“Ella,” said the mother, “the doctors say that often when children seem to be naughty, it is because they are nervously tired and need more sleep. I think the thing to do will be for you to go to bed at eight o’clock every night for the next month. Then you will be rested enough to behave well when you go into the First Room.”

Now one of the girls was to have a party during the next month, and two days of Beejay’s week’s vacation came within its limits. Then, too, this punishment touched her pocketbook seriously. She had never had for a Sunday school teacher a milliner who would give her bits of ribbon, but she did have one at that moment who kept a pretty little fancy store. She was glad of all the mittens that Ella could crochet, and the little girl was becoming quite a capitalist on the proceeds. She had planned many nice things to do with the money that she expected to make; and now there would be no time for anything but her lessons, and when the month was over, it would be too late for mittens.

She had one big cry, then she accepted the situation. One comfort was that the “month” was February and that it was not leap year. Another was that when the day came for her to move into the First Room, the young teacher forgot that she was a teacher and a graduate of the State normal school. She put her arm around the child and said,

“Ella, if you only wouldn’t play quite so much, I would not ask for a better scholar—and anyway, play or no play, you are a dear little girl, and I wish you were my own small sister.”

CHAPTER XIV
AMONG THE “WELL-BEHAVED ANGELS”

The class to be promoted met as usual in the Second Room, and with their books marched into the First Room. Besides the glory of the promotion, Ella’s dignity had another foundation, namely, that she was thoroughly up to date in her equipment. Her smoothly sliding slate pencil that worked like a gold one had not yet been surpassed by any new invention, but the large slate was quite behind the times. The proper thing now was to have what was apparently a book about the size of her arithmetic and grammar, but made up of four small slates, of real slate, but thin and light, and with slender wooden frames.
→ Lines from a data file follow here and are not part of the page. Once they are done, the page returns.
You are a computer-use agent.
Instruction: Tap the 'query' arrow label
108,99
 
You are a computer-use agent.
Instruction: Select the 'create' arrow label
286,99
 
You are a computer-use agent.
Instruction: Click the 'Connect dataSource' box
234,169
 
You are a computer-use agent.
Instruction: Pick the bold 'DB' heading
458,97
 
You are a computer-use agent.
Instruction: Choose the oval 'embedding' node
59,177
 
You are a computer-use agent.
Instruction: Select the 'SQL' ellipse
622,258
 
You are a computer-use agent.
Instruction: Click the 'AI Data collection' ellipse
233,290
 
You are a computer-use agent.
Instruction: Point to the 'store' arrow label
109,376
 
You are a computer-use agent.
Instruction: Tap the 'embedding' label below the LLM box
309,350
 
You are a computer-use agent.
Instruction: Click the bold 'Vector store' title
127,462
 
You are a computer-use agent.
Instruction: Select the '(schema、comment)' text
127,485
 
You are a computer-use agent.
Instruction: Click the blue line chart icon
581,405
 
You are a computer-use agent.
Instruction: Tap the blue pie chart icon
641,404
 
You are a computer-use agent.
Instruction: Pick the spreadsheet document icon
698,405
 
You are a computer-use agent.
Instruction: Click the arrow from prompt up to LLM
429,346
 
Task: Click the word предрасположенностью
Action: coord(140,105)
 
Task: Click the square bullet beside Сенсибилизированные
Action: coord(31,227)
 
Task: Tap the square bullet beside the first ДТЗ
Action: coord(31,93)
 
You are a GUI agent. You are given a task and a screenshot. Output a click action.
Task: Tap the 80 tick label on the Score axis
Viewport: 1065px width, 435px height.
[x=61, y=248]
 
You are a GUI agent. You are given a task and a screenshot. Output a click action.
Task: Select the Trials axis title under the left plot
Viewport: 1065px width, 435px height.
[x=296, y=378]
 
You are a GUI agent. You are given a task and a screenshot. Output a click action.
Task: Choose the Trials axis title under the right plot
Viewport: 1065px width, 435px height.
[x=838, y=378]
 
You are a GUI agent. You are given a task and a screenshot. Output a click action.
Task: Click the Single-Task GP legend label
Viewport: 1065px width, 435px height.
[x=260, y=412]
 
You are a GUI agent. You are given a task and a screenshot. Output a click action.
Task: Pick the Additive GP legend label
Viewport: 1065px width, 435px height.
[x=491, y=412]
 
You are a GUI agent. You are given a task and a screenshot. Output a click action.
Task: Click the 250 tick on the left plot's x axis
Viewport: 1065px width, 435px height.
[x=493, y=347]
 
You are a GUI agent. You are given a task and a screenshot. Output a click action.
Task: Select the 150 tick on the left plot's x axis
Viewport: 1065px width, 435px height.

The binding of Ella’s was of a bright, cheery shade of blue, and on the outside was printed in gilt, with a large Spencerian flourish, “Notes.”

The slate was enough to give elegance to her outfit, but the crowning touch of distinction was her book-carrier. Bags had long before gone out of use, if indeed they had ever been in use in that city. The informal court of school girls had decided some time before this that a strap buckled around a little pile of books would do very well for boys, but was not in the best taste for their sisters. Moreover, the strap jammed the edges of the books, and this was an argument against it which was not without force at home, for even in families of little education a schoolbook was an article to be tenderly cared for.

Books were not provided by the city and showered into the hands of pupils to be used or abused according to disposition and home training, or lack of training, and then tossed to the following class. They were to be bought, sometimes with self-denial on the part of children or their parents, to be neatly covered with light brown paper or sometimes with some well-wearing color of calico, and treated with respect. A new book was an acquisition, an article of value to have and to hold. Usually the child’s name and the date of its purchase were written on the flyleaf, often, by special request, in the handwriting of the teacher. Books were used for a long time. With all the glory of promotion to the First Room, only two new books were to be bought. The same geography, grammar, speller, and arithmetic were to serve for the two years before going to the high school.

To carry these precious volumes a new article had recently been invented. The books were laid between two parallel pieces of wood with a strong cord running through holes at either end and wound up by a little wheel and ratchet under the handle. The slight snap that the wheel made in catching was exceedingly agreeable to the ears of little schoolgirl owners.

These carriers were not yet very common; but Ella had with considerable foresight and crocheting of mittens prepared for the future; and now when all the boys and most of the girls marched into the First Room with jagged armfuls of books and slates, Ella, and two or three others carried only neatly screwed up carriers carefully packed with the largest books at the bottom and the smallest at the top, especially when the smallest was a new notebook slate.